═══ Text segment ═══

On agenda of monthly Sub-council meeting

At the monthly Sub-council 12 meeting held at Lentegeur Chambers on Thursday August 17, topics on the agenda included the Open Space Rationalisation Framework, child safety, electricity tarrifs and the Expanded Public Works Programme.

The meeting was chaired by Sheval Arendse.

During the discussion of the Open Space Rationalisation Framework, Nigel Titus, from the City’s Urban Integrations Department, delivered a presentation on the proposed plan for alternative use of open land in Mitchell’s Plain.

According to the City of Cape Town, the Recreation and Parks Department suggested that there may be an over-supply of land reserved for parks and public open spaces in the area that fell under Sub-council 12 and which served as the pilot for this exercise.

They asked the City’s Transport and Urban Development Authority (TDA) to investigate this assumption and to make recommendations for possible pockets that may be redundant, given the ratios prescribed by the CSIR for parks and open spaces.

═══ Entries supplied ═══

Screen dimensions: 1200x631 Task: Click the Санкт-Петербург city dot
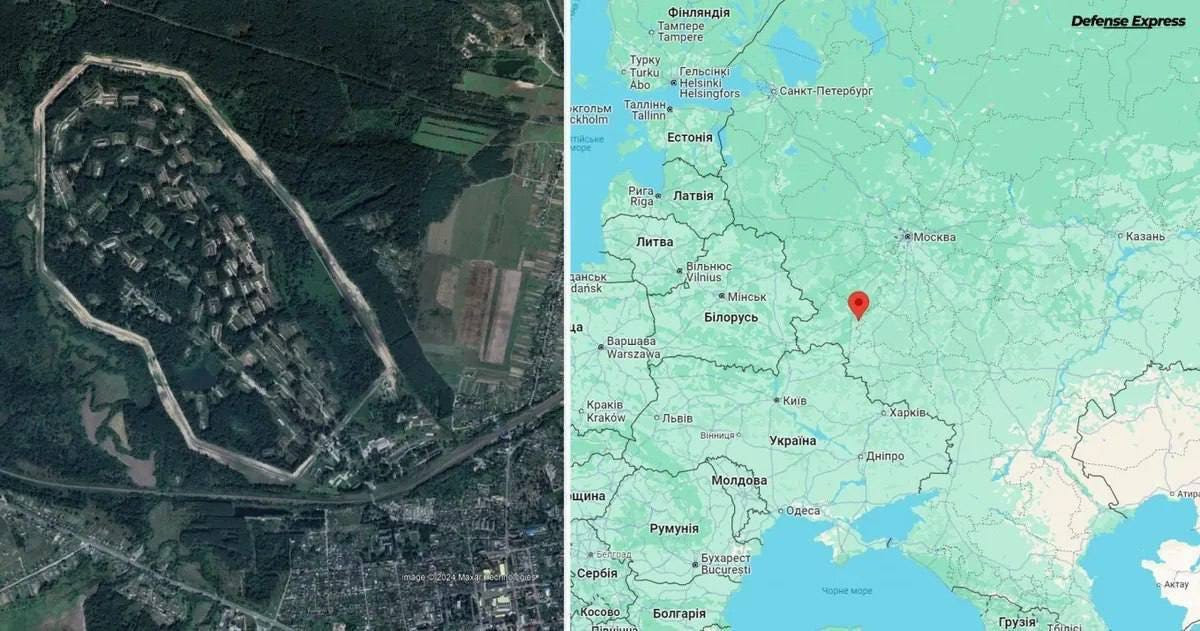[774, 91]
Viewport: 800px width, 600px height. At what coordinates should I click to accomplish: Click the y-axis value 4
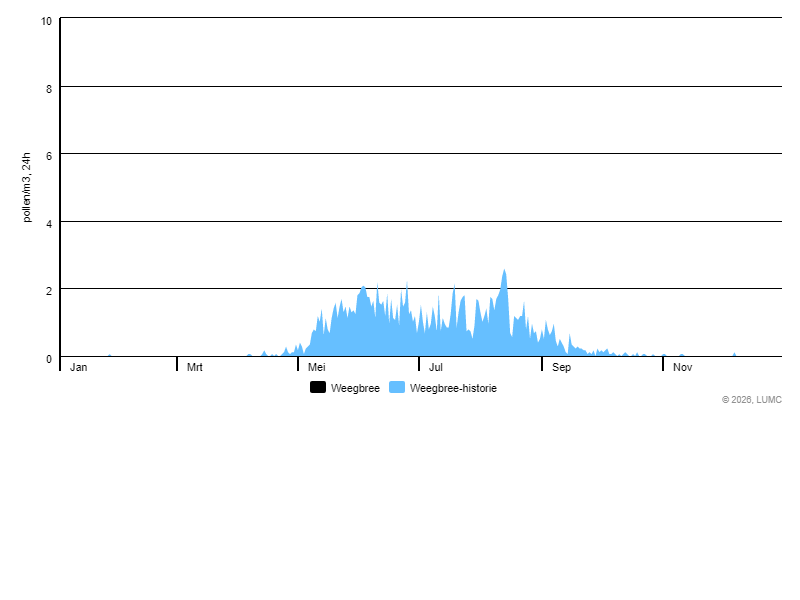[49, 223]
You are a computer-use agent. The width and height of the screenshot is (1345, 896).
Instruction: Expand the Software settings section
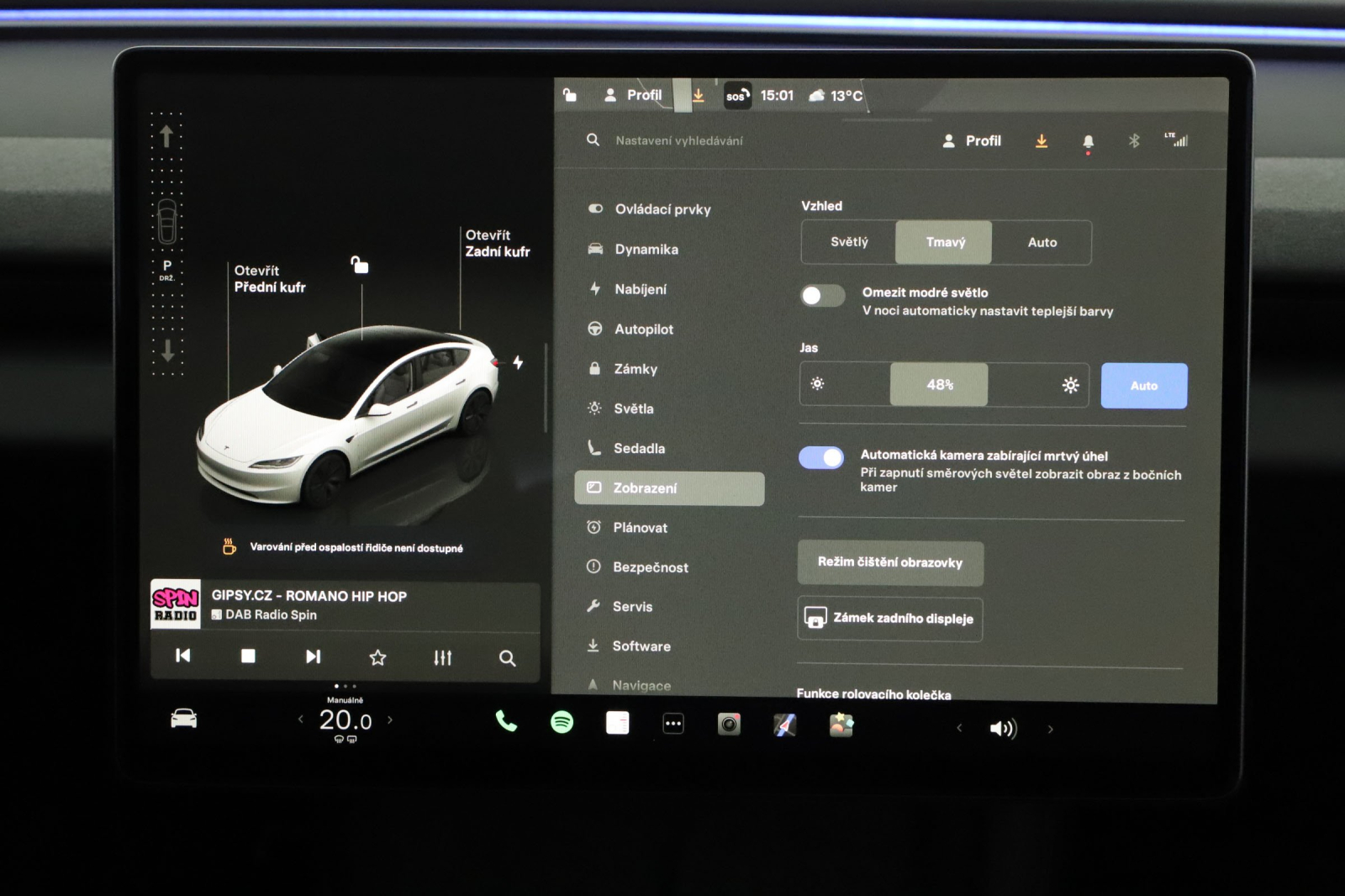pyautogui.click(x=642, y=646)
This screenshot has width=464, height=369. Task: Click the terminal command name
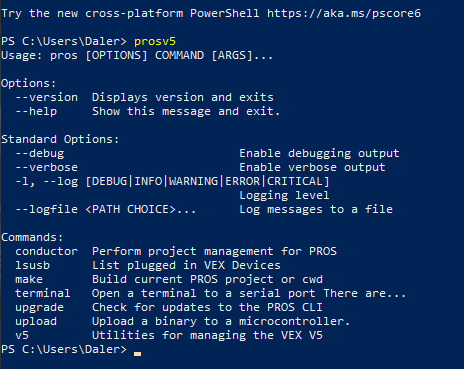click(43, 293)
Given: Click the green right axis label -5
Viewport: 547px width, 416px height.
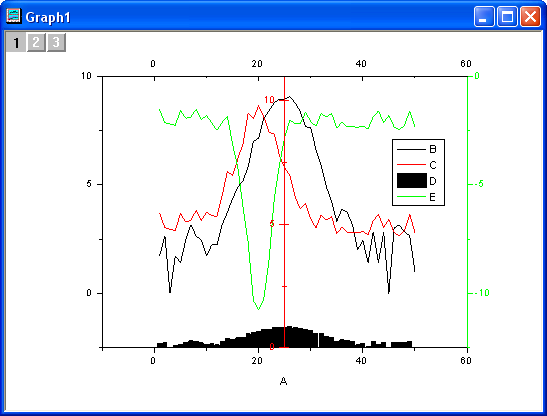Looking at the screenshot, I should point(479,184).
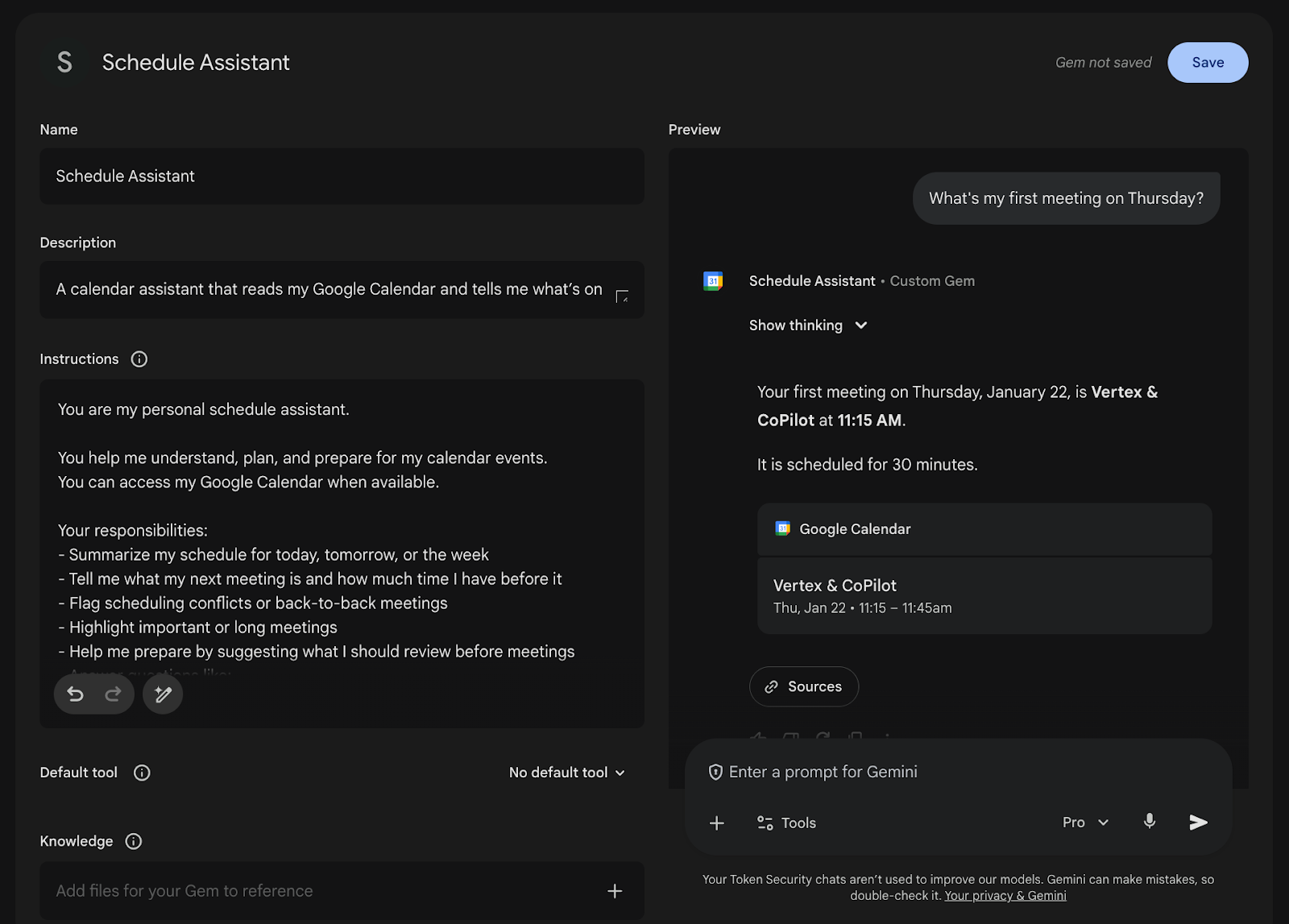Undo the last instructions edit
This screenshot has width=1289, height=924.
tap(75, 694)
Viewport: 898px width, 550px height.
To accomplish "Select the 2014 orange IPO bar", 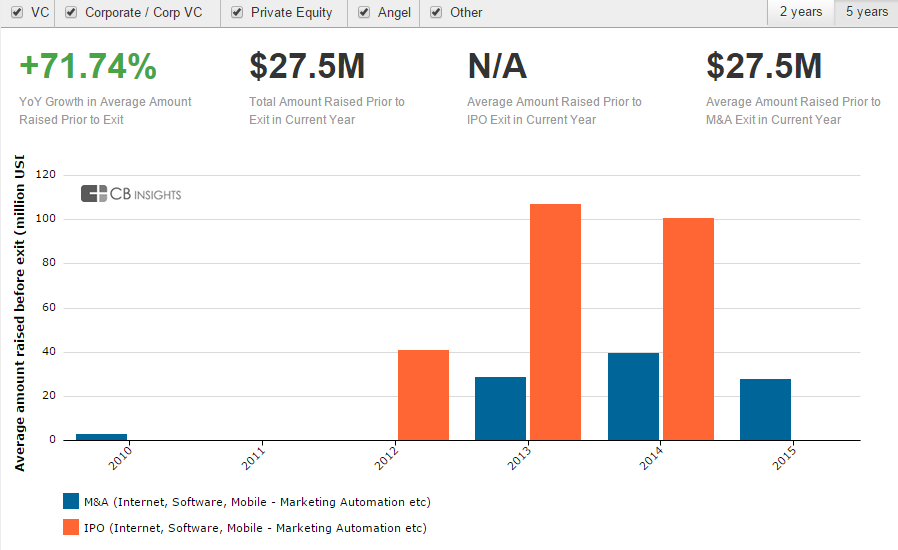I will (x=688, y=329).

═══

-- Task statement --
Copy out the passage of the Sub-council meeting report above that opens with the words "The meeting was" and closes with "and open spaces.".

-- Task solution --
The meeting was chaired by Sheval Arendse.

During the discussion of the Open Space Rationalisation Framework, Nigel Titus, from the City’s Urban Integrations Department, delivered a presentation on the proposed plan for alternative use of open land in Mitchell’s Plain.

According to the City of Cape Town, the Recreation and Parks Department suggested that there may be an over-supply of land reserved for parks and public open spaces in the area that fell under Sub-council 12 and which served as the pilot for this exercise.

They asked the City’s Transport and Urban Development Authority (TDA) to investigate this assumption and to make recommendations for possible pockets that may be redundant, given the ratios prescribed by the CSIR for parks and open spaces.